Conselho de Energia UE coloca meta de interligações em lei, Portugal saúda passo inédito

  • Lusa
  • 19 Dezembro 2017

O Conselho de ministros da Energia da União Europeia vai estabelecer uma meta de 15% de interligações entre os Estados-membros. Governo português saudou em Bruxelas este “passo significativo".

O Conselho de ministros da Energia da União Europeia acordou estabelecer uma meta de 15% de interligações entre os Estados-membros num documento legislativo, tendo esta terça-feira o Governo português saudado em Bruxelas este “passo significativo, como nunca tinha sido dado”.

Pela primeira vez vai haver um documento legislativo que estabelece objetivos de interligações entre os países. A interligação entre a Península Ibérica e França é quase oito vezes menos do que aquela que está estabelecida agora [15%] para 2030 e, portanto, estamos muito satisfeitos. Deu-se um passo muito significativo, como nunca tinha sido dado até agora”, declarou à Lusa o secretário de Estado da Energia, que participou na “maratona” negocial concluída ao início da madrugada.

Sublinhando que a questão das interligações sempre foi para o Governo “a questão estratégica”, pois a grande dificuldade para a Península Ibérica no mercado europeu de Energia “tem sido a não existência de interligações com o resto da Europa”, Jorge Seguro Sanches reforçou que aquilo que se obteve agora no Conselho – e que terá ainda de ser aprovado pelo Parlamento Europeu – constitui “um progresso como nunca houve até agora”.

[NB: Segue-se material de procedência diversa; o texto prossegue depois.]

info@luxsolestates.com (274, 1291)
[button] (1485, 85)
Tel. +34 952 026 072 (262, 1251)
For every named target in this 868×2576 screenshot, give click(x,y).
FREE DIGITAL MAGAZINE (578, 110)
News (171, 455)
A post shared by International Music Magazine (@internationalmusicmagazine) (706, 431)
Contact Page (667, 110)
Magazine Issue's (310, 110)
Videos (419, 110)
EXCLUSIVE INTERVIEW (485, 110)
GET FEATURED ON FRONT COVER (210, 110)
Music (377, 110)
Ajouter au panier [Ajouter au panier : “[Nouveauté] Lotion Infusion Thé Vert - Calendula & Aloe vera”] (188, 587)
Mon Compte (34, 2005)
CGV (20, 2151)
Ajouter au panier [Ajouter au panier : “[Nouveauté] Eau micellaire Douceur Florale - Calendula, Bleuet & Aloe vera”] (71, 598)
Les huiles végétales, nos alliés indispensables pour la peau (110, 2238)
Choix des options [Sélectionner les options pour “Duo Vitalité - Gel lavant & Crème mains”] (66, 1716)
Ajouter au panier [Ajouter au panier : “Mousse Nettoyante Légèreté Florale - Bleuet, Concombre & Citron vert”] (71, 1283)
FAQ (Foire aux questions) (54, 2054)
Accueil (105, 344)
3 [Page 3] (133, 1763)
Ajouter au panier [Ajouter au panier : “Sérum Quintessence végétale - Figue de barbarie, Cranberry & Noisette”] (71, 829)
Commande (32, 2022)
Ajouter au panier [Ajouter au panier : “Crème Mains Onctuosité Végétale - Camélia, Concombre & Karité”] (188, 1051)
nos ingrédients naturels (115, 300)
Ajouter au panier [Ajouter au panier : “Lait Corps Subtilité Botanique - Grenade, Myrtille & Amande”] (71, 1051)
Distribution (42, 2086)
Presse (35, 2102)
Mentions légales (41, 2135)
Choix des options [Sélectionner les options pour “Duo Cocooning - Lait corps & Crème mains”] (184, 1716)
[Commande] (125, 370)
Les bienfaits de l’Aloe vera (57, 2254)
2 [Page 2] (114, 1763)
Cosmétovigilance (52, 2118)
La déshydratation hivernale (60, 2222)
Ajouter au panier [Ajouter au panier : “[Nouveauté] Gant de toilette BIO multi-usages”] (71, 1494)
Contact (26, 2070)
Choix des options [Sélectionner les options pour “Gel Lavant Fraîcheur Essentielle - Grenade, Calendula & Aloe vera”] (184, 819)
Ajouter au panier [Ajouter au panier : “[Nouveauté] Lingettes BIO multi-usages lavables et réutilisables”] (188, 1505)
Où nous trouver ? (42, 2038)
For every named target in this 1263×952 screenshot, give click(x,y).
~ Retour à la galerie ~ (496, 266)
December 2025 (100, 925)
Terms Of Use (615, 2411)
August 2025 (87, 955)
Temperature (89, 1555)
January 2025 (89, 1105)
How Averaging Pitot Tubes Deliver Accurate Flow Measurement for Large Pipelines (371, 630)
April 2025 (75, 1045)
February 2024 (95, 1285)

“Até agora tinha havido sempre declarações políticas, declarações de intenções, e pela primeira vez estamos a trabalhar num texto legislativo que foi aprovado em Conselho”, o que significa que o objetivo dos 15% “ficará em regulamento, ou seja, será de aplicação direta no espaço da UE”. Atualmente, a capacidade total instalada de interligações entre a Península Ibérica e o resto da Europa é de 2,6%.

O governante sublinhou que Portugal tem duplamente a ganhar com a verdadeira abertura do mercado energético europeu, tirando partido do desenvolvimento das energias renováveis, área onde, considerou, o país “é um excelente exemplo”. “Nós temos aqui uma grande possibilidade de podermos ser beneficiados por duas razões: primeiro, porque temos uma grande possibilidade de exportar energia renovável para o resto da Europa; mas também tem uma vantagem que é que nós, desta forma, também vamos conseguir que os preços em Portugal sejam mais competitivos, porque significa que vamos ter mais mercados a conseguir também injetar eletricidade no nosso país, e com certeza que com isto vão ganhar os consumidores”, disse.

O secretário de Estado representou Portugal num Conselho de Energia entre segunda-feira e hoje no qual os 28 negociaram quatro dossiês legislativos pertencentes ao chamado “Pacote Energias limpas”.